1 Introduction

About 1/6-1/3 of all Galactic B-type stars with luminosity class III-V once showed H$\alpha$ in emission and have therefore been classified as Be stars (Zorec & Briot 1997; Jaschek & Jaschek 1981). The hydrogen, He I and singly ionized metallic emission lines originate in a circumstellar gaseous quasi-Keplerian disk. The formation of the rotating disk is associated with episodic mass-loss events (e.g. Rivinius et al. 1998), however the Be star mass-loss mechanism is not yet known. Low resolution (Dachs et al. 1986) as well as high resolution spectroscopy of individual emission lines (Hanuschik et al. 1996) has provided valuable information on the structure, kinematics and evolution of Be star circumstellar disks in the Galaxy (e.g. Telting 2000 for a review).
-------
• INSTRUCTIONS:
A – Do the following statements agree with the passage on Be stars? For each, answer yes or no and quote the passage's deciding words. (i) The mass-loss mechanism of Be stars is already understood. (ii) The emission lines come from a circumstellar gaseous quasi-Keplerian disk. (iii) About half of all Galactic B-type stars with luminosity class III-V have been classified as Be stars.
B – Can you write the next part of the passage on Be star disks, starting after its final sentence?
-------
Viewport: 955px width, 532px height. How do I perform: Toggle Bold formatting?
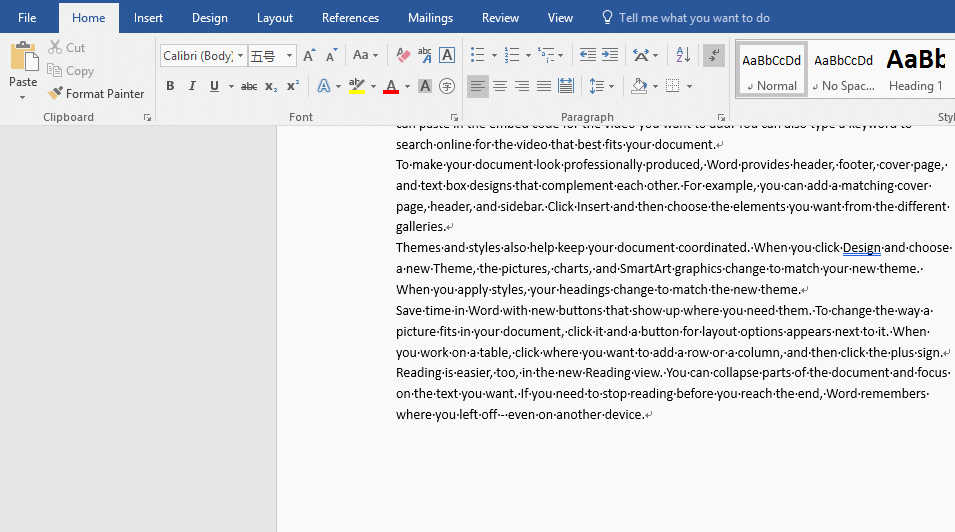coord(170,87)
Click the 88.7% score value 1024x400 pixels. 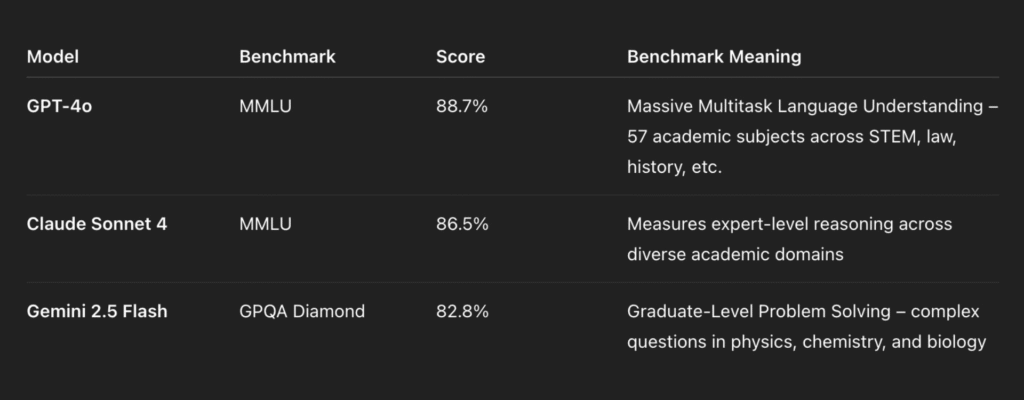click(462, 106)
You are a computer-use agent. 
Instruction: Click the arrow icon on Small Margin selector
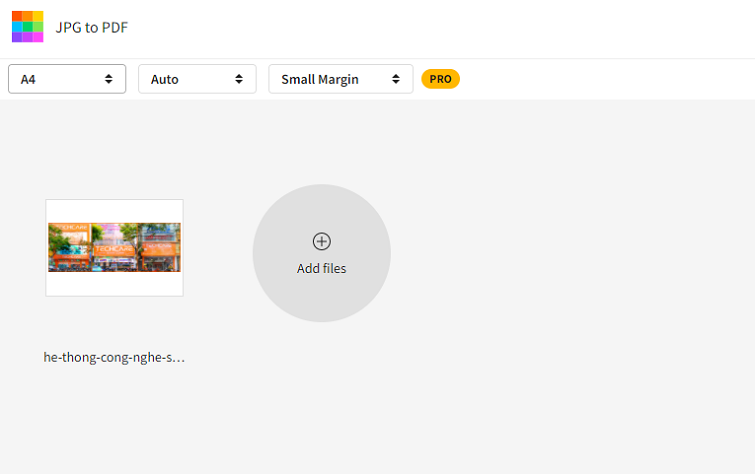tap(396, 79)
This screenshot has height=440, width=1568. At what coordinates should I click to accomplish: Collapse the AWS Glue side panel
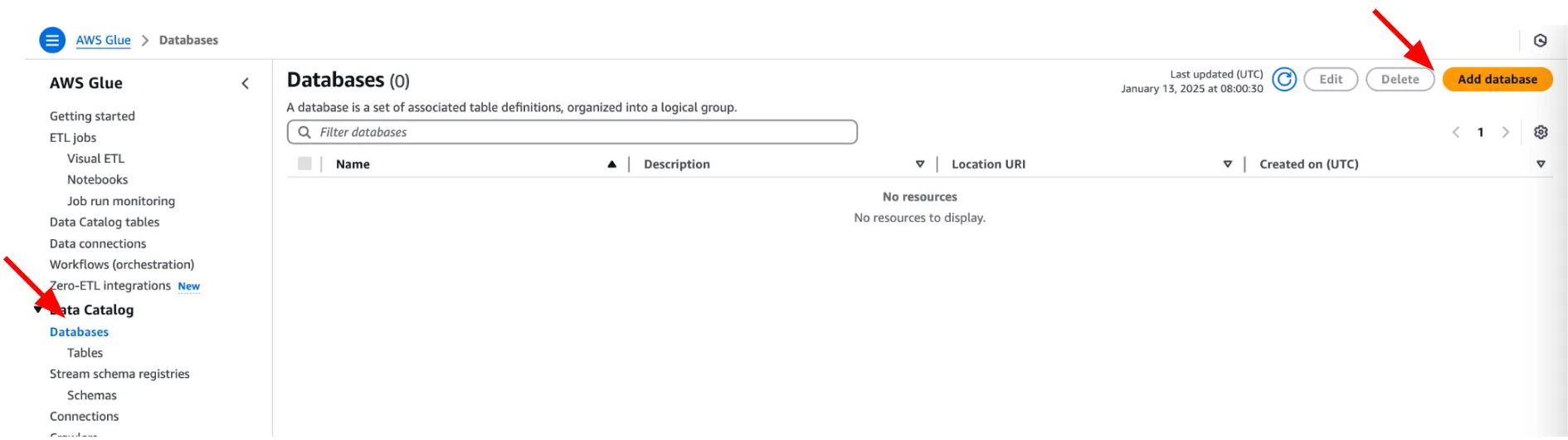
-------
• ANSWERS PROVIDED:
A –
(i) No: "however the Be star mass-loss mechanism is not yet known."
(ii) Yes: "The hydrogen, He I and singly ionized metallic emission lines originate in a circumstellar gaseous quasi-Keplerian disk."
(iii) No: "About 1/6-1/3 of all Galactic B-type stars with luminosity class III-V once showed H$\alpha$ in emission and have therefore been classified as Be stars"

B –
A considerable fraction of all Galactic field Be stars exhibit a long term variable so-called V/R asymmetry (V/R means the ratio of the violet to the red continuum-subtracted peak intensity in a double peak line profile) in their emission lines with a mean cycle of 6.8 years (Copeland & Heard 1963) while the remaining fraction show symmetric emission lines. Hanuschik (1988) extended the terminology of long V/R-variables and called them Class2 line profiles to account for asymmetric and long-term variable single-peak profiles which share the same physical phenomenon seen at low inclination (see Hanuschik et al. 1995), while symmetric line profiles without V/R variability are called Class1. The cyclic behavior of Class2 emission lines was for a long time a matter of debate (for a discussion see Ballereau & Chauville 1989) but is now interpreted as due to one-armed global oscillations in a nearly Keplerian circumstellar disk (Okazaki 1991, 1997; Papaloizou et al. 1992; Savonije & Heemskerk 1993). The model predictions were confirmed by observations (Hanuschik et al. 1995; Telting et al. 1994; Hummel & Hanuschik 1997; Mennickent et al. 1997).

These waves are confined to the inner region of the circumstellar disk and the confinement radius is predicted to amount to $\simeq$10-15 stellar radii (Savonije 1999; Okazaki 1997, 2000) in agreement with results based on line profile modeling (Hummel 2000a).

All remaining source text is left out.